» **PARTS OF THE EXERCISE**:
A – According to the account of signing up at the new Bora-dong library, what does a login name need to include?
B – Carry on the account of signing up at the Bora-dong library from the point where it stops.

##### DOCUMENT TEXT

A new Bora-dong library opened in our area. It has a children’s room, an adult section, a media section, a quiet study room, and a cafeteria. The library is only one week old and they are working on enlarging their selections of children’s book in English. Besides, this is a well-conditioned modern technological over-equipped building where children can enjoy themselves on a hot summer day. In short, I was pleased to try to enroll.

Step #1: Get an ID by applying online. The good news – the page was in English. This step asks a foreigner to input all immigration numbers, work place info, cell phone number, work phone number to verify against the immigration database. If everything checks out – the library system will allow you to continue.

Step #2: During this step one has to create an access ID, password, login name, security questions and security question hint. I bet the security requirements to create these things equal to the security requirements on a nuclear station. For example, Login name has to have minimum 4 letters and 4 digits and at least 1 capital letter. By the time you go through inventing all four items, they lose any meaning for you, and so, there is no hope to ever remember how to log back in. By the way, this page is in Korean only.

##########
##### LISTED ENTRIES

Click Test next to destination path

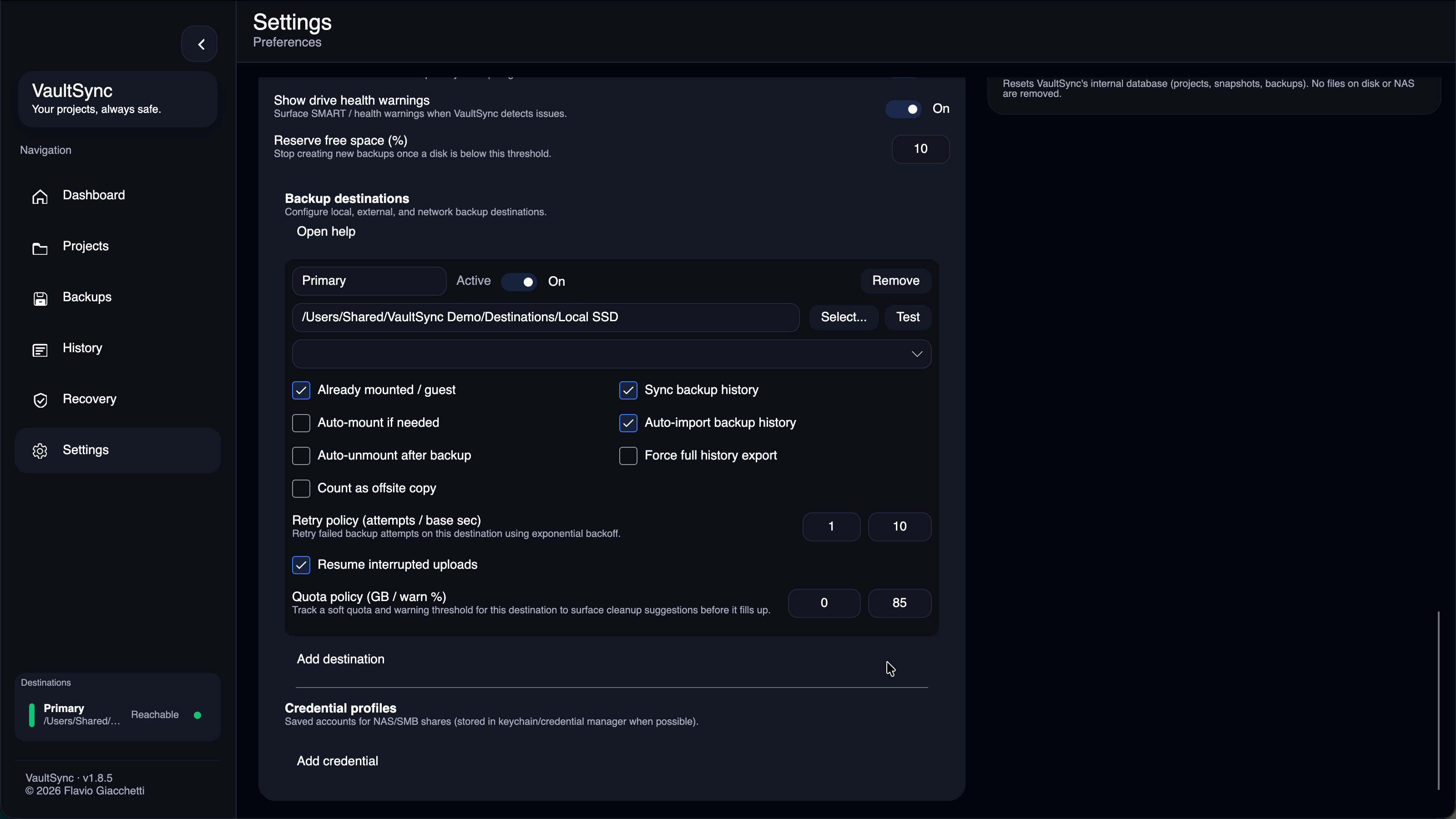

##########
##### LISTED ENTRIES

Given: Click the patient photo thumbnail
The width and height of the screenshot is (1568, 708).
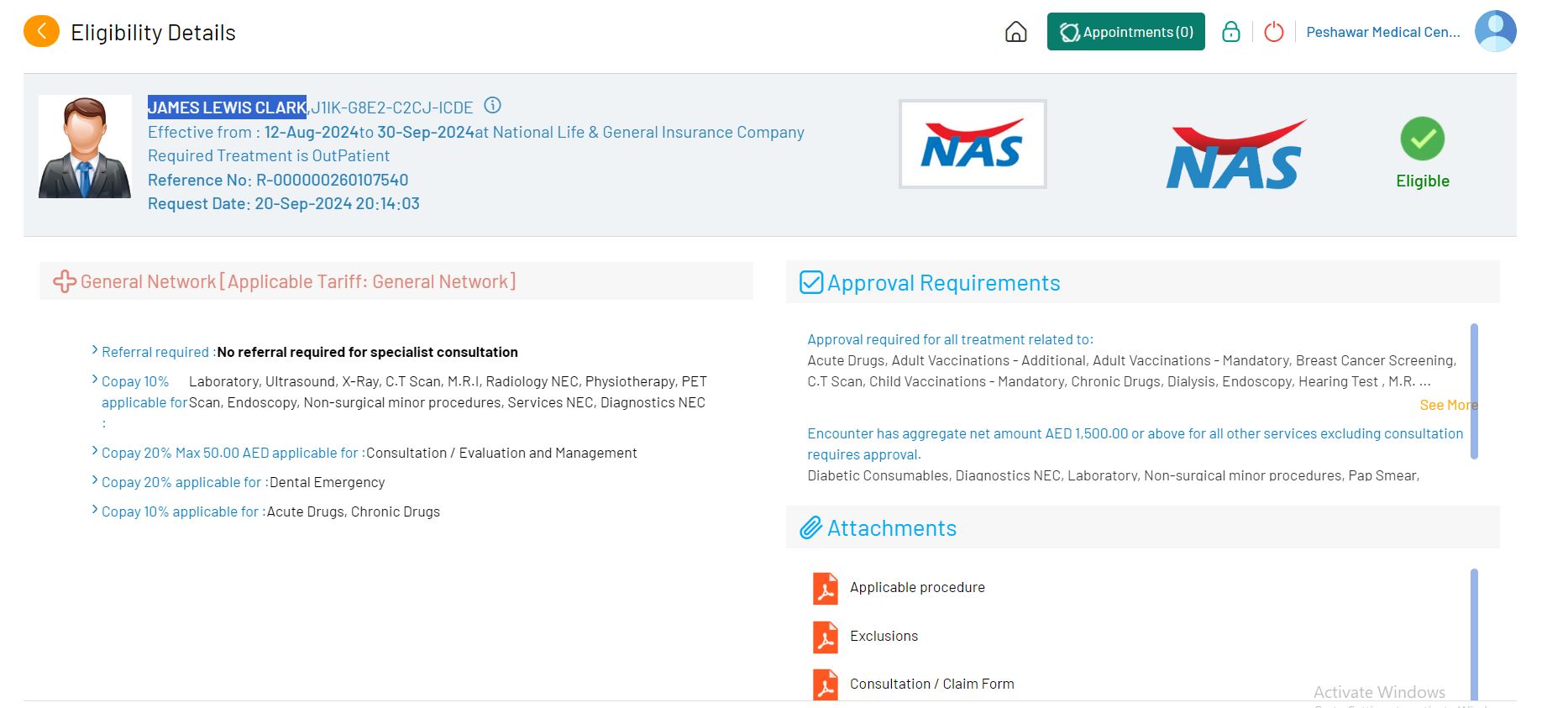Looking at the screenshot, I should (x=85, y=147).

##########

» **TASK RESPONSES**:
A – At least 4 letters, at least 4 digits, and at least 1 capital letter.

B –
Step #3: The librarian will print and issue your library card.

I tried to register at a local much smaller library that is hosted in one of the apartment complexes near our place. We were denied. I did not ask, but I bet it is because that small library had no way of running our background check. Again, I want to underline a parallel of how much easier it is to be a foreigner in the US. All you need in order to open a library card is your Driver’s license and a bill sent to your mailing address.